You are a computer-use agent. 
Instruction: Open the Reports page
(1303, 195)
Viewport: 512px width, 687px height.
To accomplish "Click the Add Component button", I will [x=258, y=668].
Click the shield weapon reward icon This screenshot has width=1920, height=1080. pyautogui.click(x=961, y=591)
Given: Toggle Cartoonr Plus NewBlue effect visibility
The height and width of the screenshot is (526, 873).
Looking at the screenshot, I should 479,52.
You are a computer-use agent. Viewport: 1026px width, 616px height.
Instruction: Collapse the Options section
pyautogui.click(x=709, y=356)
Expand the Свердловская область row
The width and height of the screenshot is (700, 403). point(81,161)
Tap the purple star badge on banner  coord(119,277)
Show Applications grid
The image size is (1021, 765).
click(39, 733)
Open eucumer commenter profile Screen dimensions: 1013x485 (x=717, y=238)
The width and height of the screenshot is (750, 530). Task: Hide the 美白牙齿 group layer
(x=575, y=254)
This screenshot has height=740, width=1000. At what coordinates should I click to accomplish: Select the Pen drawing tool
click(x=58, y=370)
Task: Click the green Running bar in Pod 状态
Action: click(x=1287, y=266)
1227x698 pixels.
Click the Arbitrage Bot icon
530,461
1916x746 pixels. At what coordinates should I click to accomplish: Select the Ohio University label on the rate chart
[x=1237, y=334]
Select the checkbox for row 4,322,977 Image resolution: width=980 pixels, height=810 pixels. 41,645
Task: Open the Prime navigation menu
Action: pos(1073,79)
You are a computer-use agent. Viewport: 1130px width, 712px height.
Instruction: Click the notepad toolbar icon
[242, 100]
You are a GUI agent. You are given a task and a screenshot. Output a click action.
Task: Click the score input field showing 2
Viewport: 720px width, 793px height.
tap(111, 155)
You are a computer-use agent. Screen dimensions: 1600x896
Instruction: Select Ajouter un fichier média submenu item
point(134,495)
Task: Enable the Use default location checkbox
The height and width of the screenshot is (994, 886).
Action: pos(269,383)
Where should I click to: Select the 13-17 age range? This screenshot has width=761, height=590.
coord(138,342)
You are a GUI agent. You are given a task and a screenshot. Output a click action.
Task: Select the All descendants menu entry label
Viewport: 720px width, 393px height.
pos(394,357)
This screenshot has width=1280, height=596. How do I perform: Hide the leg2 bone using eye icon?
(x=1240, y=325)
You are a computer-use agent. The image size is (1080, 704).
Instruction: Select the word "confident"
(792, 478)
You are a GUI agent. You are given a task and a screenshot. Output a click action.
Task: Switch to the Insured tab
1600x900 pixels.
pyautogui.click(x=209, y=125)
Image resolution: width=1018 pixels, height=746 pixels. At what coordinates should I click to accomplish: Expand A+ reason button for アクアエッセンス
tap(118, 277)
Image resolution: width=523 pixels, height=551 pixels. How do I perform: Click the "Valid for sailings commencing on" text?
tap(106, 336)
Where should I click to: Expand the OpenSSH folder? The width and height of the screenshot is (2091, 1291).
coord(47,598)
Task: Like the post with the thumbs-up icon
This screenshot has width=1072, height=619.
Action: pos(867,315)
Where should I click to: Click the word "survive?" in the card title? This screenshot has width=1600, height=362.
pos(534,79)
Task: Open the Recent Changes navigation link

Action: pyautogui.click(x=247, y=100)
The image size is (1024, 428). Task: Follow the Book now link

- **EXERCISE GOAL**:
What number of lines in the records contain the word "computer"? Answer with that number alone.

- **RESPONSE FOR THIS EXERCISE**:
5